Even the best pitchers have bad nights, though, and with an extra serving of slow hook from Bobby Valentine, turning it into an unmitigated disaster.

While the damage started slowly for Buchholz--two runs in the third inning on a couple flairs and a ground ball--it became clear in the fourth and fifth innings that it was not his night. A pair of doubles and singles cost him two more in the fourth, and only Pedro Ciriaco catching Chris Iannetta at the plate on a fielders choice after a leadoff walk and single saved the Sox from more damage.

Bobby Valentine, however, was out for one more inning. And then after a Howie Kendrick homer, one more batter. And after a Miacer Izturis single, one more batter. Only the third hit of the frame managed to wake the manager from his slumber, but Junichi Tazawa couldn't keep Buchholz' runners out.

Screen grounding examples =
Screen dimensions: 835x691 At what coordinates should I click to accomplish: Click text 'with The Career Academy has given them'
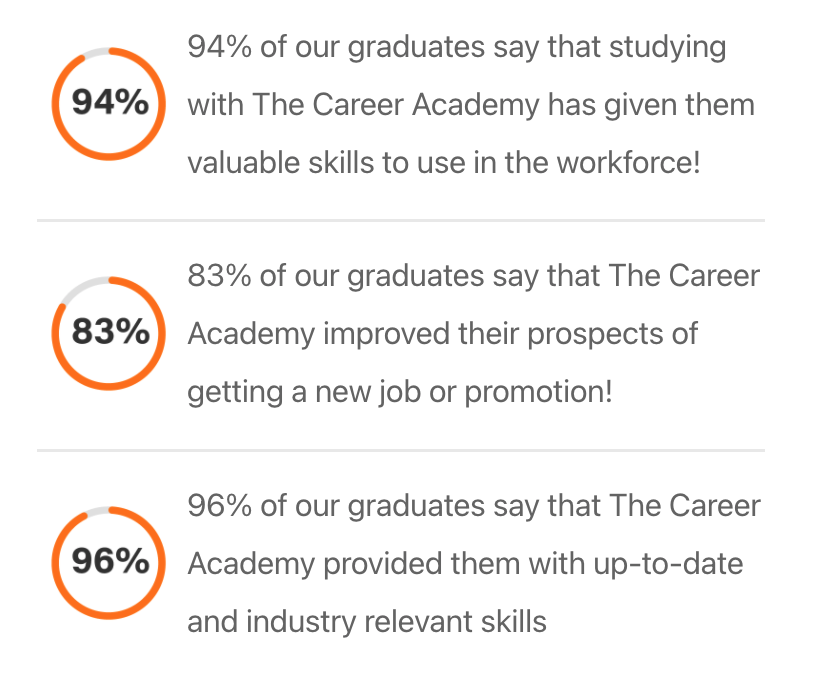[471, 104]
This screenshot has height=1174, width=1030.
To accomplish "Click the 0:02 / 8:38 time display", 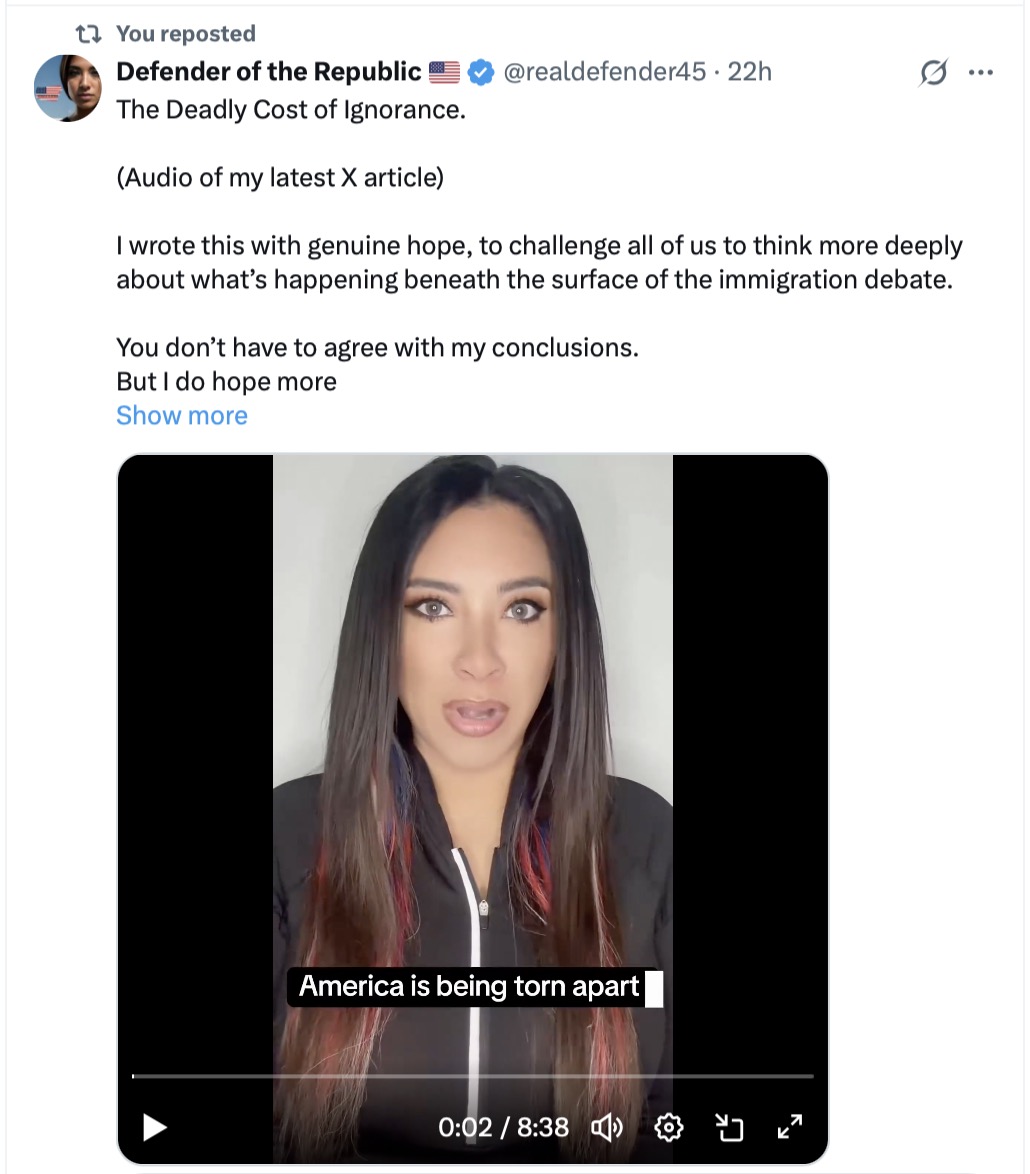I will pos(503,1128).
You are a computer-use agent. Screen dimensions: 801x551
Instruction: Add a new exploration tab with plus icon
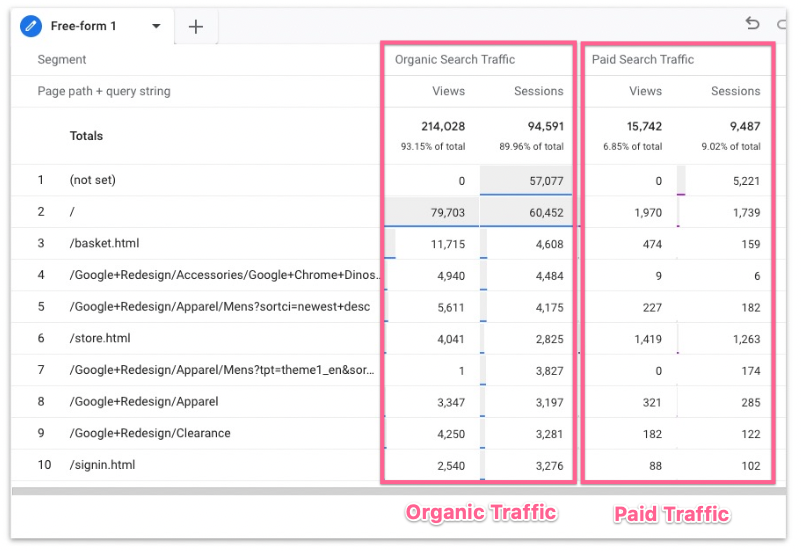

WHAT THIS EXERCISE ASKS =
**A.** Translate this sentence from the baseball game recap into Spanish: "Only the third hit of the frame managed to wake the manager from his slumber, but Junichi Tazawa couldn't keep Buchholz' runners out."
**B.** Write the next part of the baseball game recap, picking up after its final sentence.

RESULTS IN ORDER =
**A.** Solo el tercer imparable de la entrada logró despertar al mánager de su letargo, pero Junichi Tazawa no pudo evitar que anotaran los corredores de Buchholz.

**B.**
Offensively, it wasn't the best night either, though it's perhaps better than it seems from the run total. Jacoby Ellsbury seemed completely lost at the plate until singling in his last at bat, Adrian Gonzalez is on a mini-slump, and for all that the Sox were able to pick up hits, they scattered them around too widely, leaving them with just three runs for their 13 baserunners.

Rarely do we expect much out of the Red Sox these days, but Buchholz starts had been the one time for some optimism. Today, it just served to build us up for the fall.